How does one make argparse print usage when no options are provided on the command line?

Thu Dec 6 00:06:29 EST 2012

On 12/5/2012 7:48 PM, rh wrote:
> On Wed, 5 Dec 2012 18:42:37 +0100
> Bruno Dupuis <python.ml.bruno.dupuis at lisael.org> wrote:
>>> On Wed, Dec 05, 2012 at 08:48:30AM -0800, rh wrote:
>>> I have argparse working with one exception. I wanted the program to
>>> print out usage when no command line options are given. But I only
>>> came across other examples where people didn't use argparse but
>>> instead printed out a separate usage statement.

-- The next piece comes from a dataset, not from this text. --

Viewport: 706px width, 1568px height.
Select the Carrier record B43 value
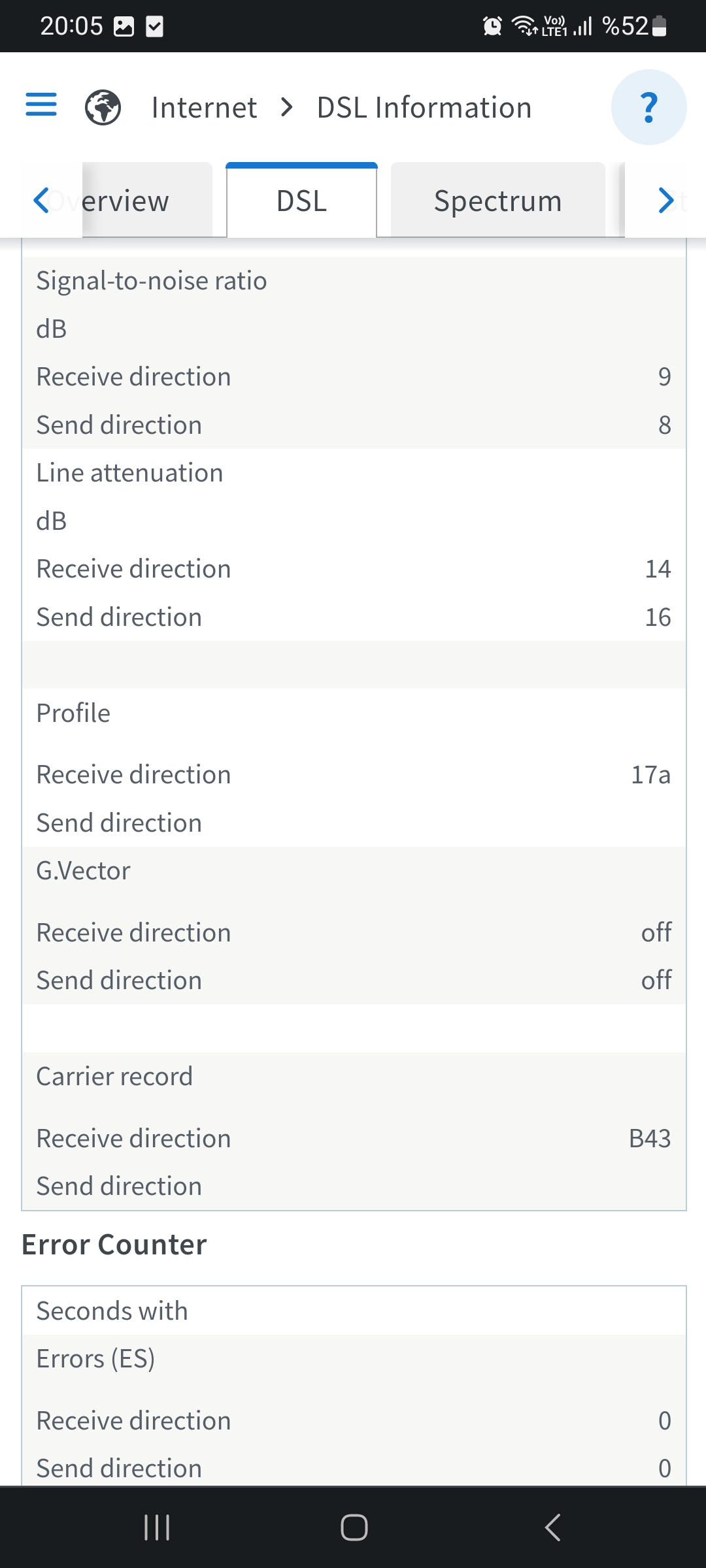650,1138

So they used
>>> argparse for everything but the case where no command line args are
>>> given.
>>>>>>> this is quite raw, but i'd add
>>>> import sys
>> if len(sys.argv) == 1:
>> sys.argv.append('-h')
>> This works too. I guess I like the print_usage() method better.
>> Being new to python I have noticed that I had copied a bit of code that did
>> if len(sys.argv[1:]) == 0:

This needlessly creates and tosses a new object.
>> You did this:
> if len(sys.argv) == 1:

This does not.
> The other reply did this:
> if len(sys.argv) <= 1:

This allows for the possibility that len(sys.argv) == 0. However, that 
can (according to the doc) only happen when starting the interpreter 
interactively without a script. Since that does not apply to code within 
a .py file, I prefer == 1.
"argv[0] is the script name (it is operating system dependent whether 
this is a full pathname or not). If the command was executed using the 
-c command line option to the interpreter, argv[0] is set to the string 
'-c'. If no script name was passed to the Python interpreter, argv[0] is 
the empty string."
-- 
Terry Jan Reedy